Exploring the Iris dataset with scikit-learn and ipython

Posted on Tue 02 July 2013 in misc

Today I'll share some of the goodies I've found while exploring scikit-learn's tutorial and practice embedding code snippets in posts. I'll try to avoid just rehashing the tutorial. To get started, scikit-learn (and numpy, which it depends on) should be installed. I also assume we're using ipython, since it makes exploring objects more fun. Any '?' or '%' prefixes to the following code snippets are functions of IPython.

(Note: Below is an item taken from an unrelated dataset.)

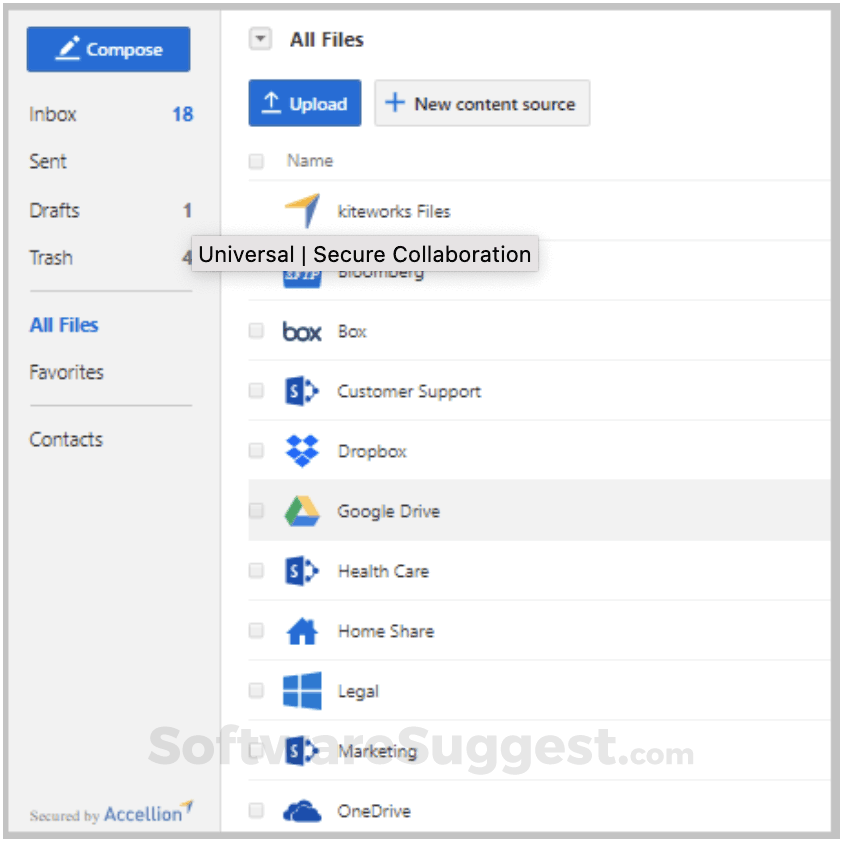Click the Box logo icon
This screenshot has height=844, width=842.
coord(302,331)
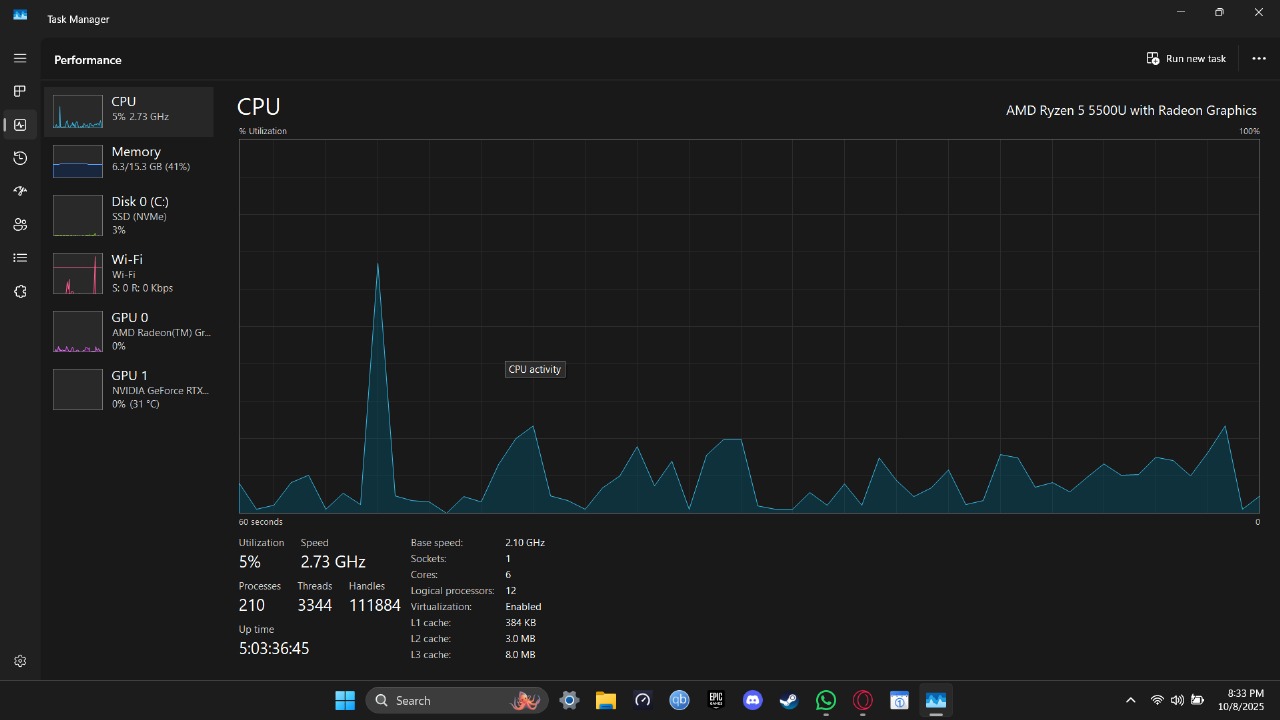
Task: Open Steam from the taskbar
Action: pyautogui.click(x=789, y=700)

from sklearn.datasets import load_iris
iris = load_iris()

The iris dataset is commonly used among the Machine-Learning/Data-Mining communities. Enough is known about the properties of the data that practitioners are confident using it as a test case for new algorithms and the like. I like that it comes built in! To start, let's pretend we don't know anything about the iris data.

iris?              # Not helpful--whhat attributes are available?
iris.         # .DESCR, .data, .target, feature_names ...
print(iris.DESCR)  # Data summary, features and classes...
iris.data?         # Ah, a numpy ndarray
iris.data.shape    # (data_points, features) == (150, 4)
iris.target        # 1-D array of 0's, 1's, and 2's
iris.target.size   # There are 150; these must be the classes
iris.feature_names # Here is the enumerated type to the 0/1/2's

numpy's arrays are really nice for indexing and slicing.

row, col = 5, 10
iris.data[row]     # Row 5
iris.data[:,col]   # Column 10
iris.data[5,10]    # Element at 5,10
iris.data[[1,2,3]] # Return array of rows 1, 2, and 3
iris.data.argmax() # Largest element in flattened array
iris.data.flatten()[iris.data.argmax()] # 7.9

That was just exploring the data with IPython. If we wanted to completely skip that step, we can jump right in and start learning some rules.

X,y = iris.data, iris.target      # Training set and classes
from sklearn.svm import LinearSVC # Support Vector Classifer
from sklearn.linear_model import LogisticRegression
from sklearn.neighbors import KNeighborsClassifier

# Instantiate each learner
l1 = LinearSVC()
l2 = LogisticRegression()
l3 = KNeighborsClassifier 
new_data =  [[ 5.0, 3.6, 1.3, 0.25]] # Predict its class 

for learner in [l1,l2,l3]:
  learner.fit(X,y)
  print(learner.predict(new_data)) # Each says class-0

I like the standard interface to train and use each classifier. In addition, the LogisticRegression learner also assigns a probability to each possible class.

l2.predict_proba(new_data) # A list of three floats
                           # [.90, ,09, .00]
l2.predict_proba(new_data).sum() # ~ 1.0

Each learner also comes with a "score" method for measuring accuracy relative to provided test and class data. It's straightforward to randomize the data, split it into a 'training' and 'test' set, and compare the learners.

import numpy as np                   # We want to use its arrays
from numpy.random import RandomState # Random functions
RandomState.seed(42)
order = np.arange(0,150)             # Flat array, 0..149

# Shuffle the data, determine the training/testing split
RandomState.shuffle(order)           # Randomize order in situ
X = iris.data[order]
y = iris.target[order]
split = 150 * 2 / 3                  # 2/3 training, 1/3 testing

X_train, X_test = X[:split], X[split:]
y_train, y_test = y[:split], y[split:]

# Now train and test
for learner in l1,l2,l3:
  learner.fit(X_train, y_train)
  print(larner.score(X_test,y_test))

The resulting scores are .92, .88, and .94 respectively. It appears Nearest Neighbors is the champ today.